Both randomization and exclusion should be of particular concern to clinicians. While good randomization (and keep in mind there is such a thing as bad randomization) should allow the researchers to effectively ignore those bothersome individual differences that would otherwise affect response to treatment, clinicians CANNOT ignore them! The results drawn from large group means represent only the average response from the average person in each group. Who is this average patient? Are you average? Am I average? What about those people who show more extreme treatment effects? Who are those on the very low end that didn't respond at all (or maybe even got worse), or on the very high end who showed a very strong response? It would be nice for clinicians to know more about those people, even if they only represent 10% of the sample combined, because that's 1 in 10 patients in front of them that may in fact be expected to react really well or really poorly to the treatment. Most research studies are of course not adequately powered to conduct such sub-analyses so we never really learn about those people. Exclusion criteria should also be closely reviewed, as most researchers will do their best to recruit a sample that is as 'clean' as possible, people who are otherwise completely healthy with the exception of the one condition under study. Again, clinicians will likely recognize that such people rarely come through their clinic door, so these criteria become critical to understanding to whom the results apply (and to whom they do not).

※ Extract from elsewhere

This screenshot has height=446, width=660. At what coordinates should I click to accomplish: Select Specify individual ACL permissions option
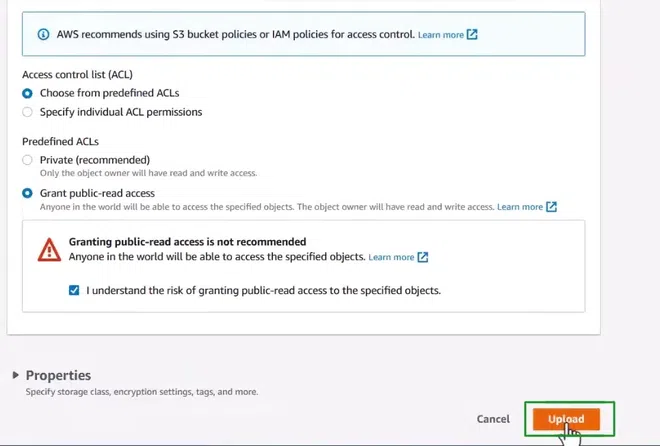[28, 112]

There are important considerations here, as the results of RCTs are often used to influence clinical practice. The recent opioid guidelines are a good example - while we now recognize that all of us can be grouped into different classes of opioid metabolism based on mutations of certain alleles of the cytochrome P450 gene, most RCTs of which I'm aware do not break results down by metaboliser type. Rather all we get are group averages, and policy makers then draw lines that should meet the 'average' need but likely don't consider those at the extremes. The same can most certainly be said for rehab research, though here we're even more in the dark about those individual differences that affect response to treatment.

So this is where the nature of true evidence-based practice becomes critical - clinicians must know the current state of good evidence, then be able to recognize patterns in the patient in front of them to determine if the results apply (based on experience or an intimate knowledge of all research), and finally determine if the intended treatment is in alignment with this patient's personal values. This is a pretty big ask - it's no wonder many surveys reveal that don't often practice in strict accordance with practice guidelines.

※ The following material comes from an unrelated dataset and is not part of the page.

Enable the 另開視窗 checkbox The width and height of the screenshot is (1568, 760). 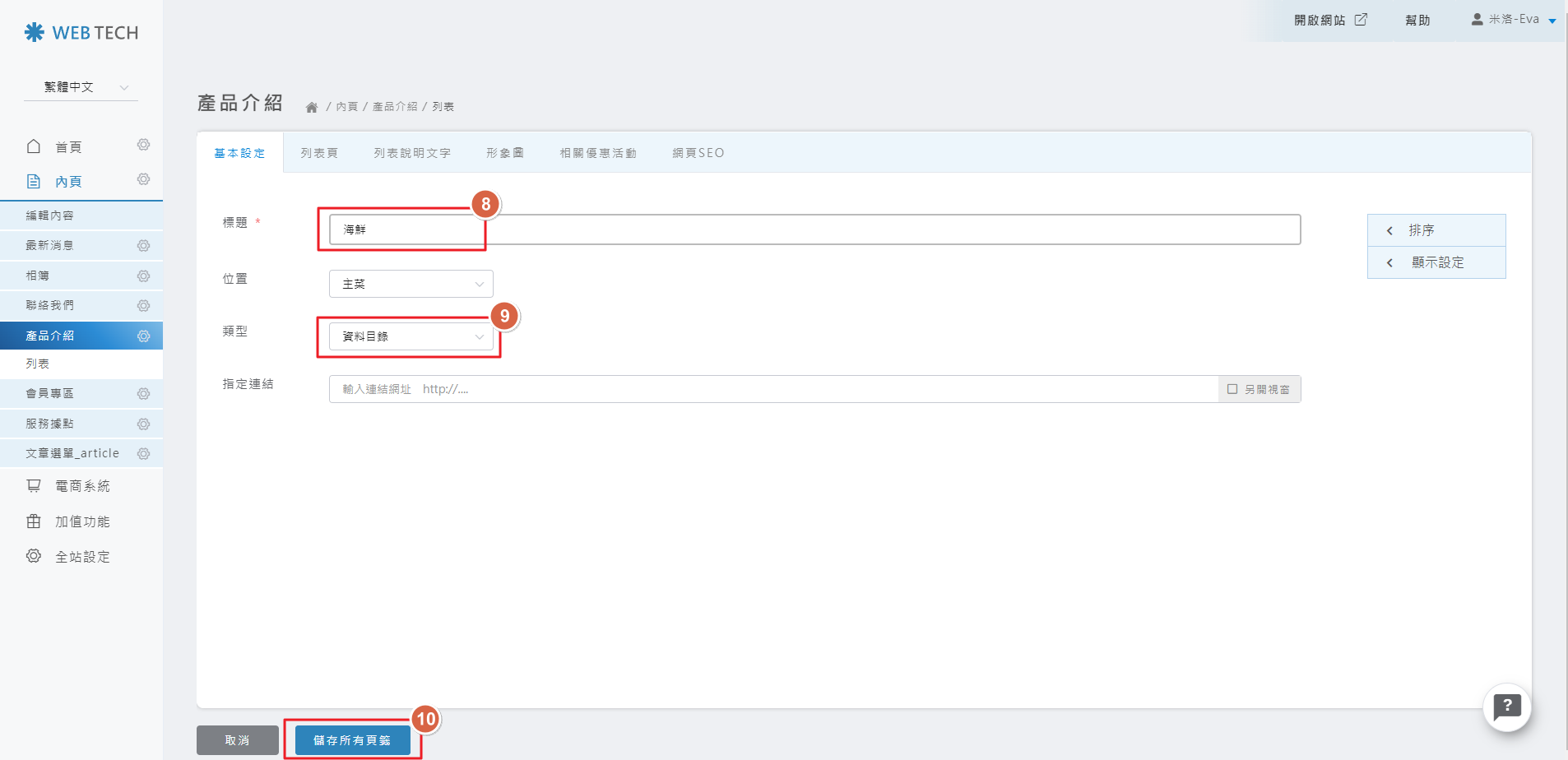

So perhaps before you get into your next 'this works or that works or that doesn't work' online flame war, you'll take a moment to consider something I continue to believe: that nothing works for everyone, but everything will work for someone. Heck, even a good punch in the ribs might be just the tonic a particular person needs to get on the right path, though I doubt you'll find an RCT on that any time soon (and perhaps you shouldn't). The point is that practice needs to be focused on applying the right treatment for the right person at the right time, and that is a very tall order but starts with sound clinical reasoning.

For those who are interested, here's my little infographic on N of 1 studies, which are probably due to be elevated to their proper place in the pantheon of healthcare research methodologies. In fact, I foresee a future where we move in two directions from the RCT - both down towards the individual N-of-1 level, and then use those data to feed up to the big data neural networks that can in fact consider the messiness of human nature when fed enough data.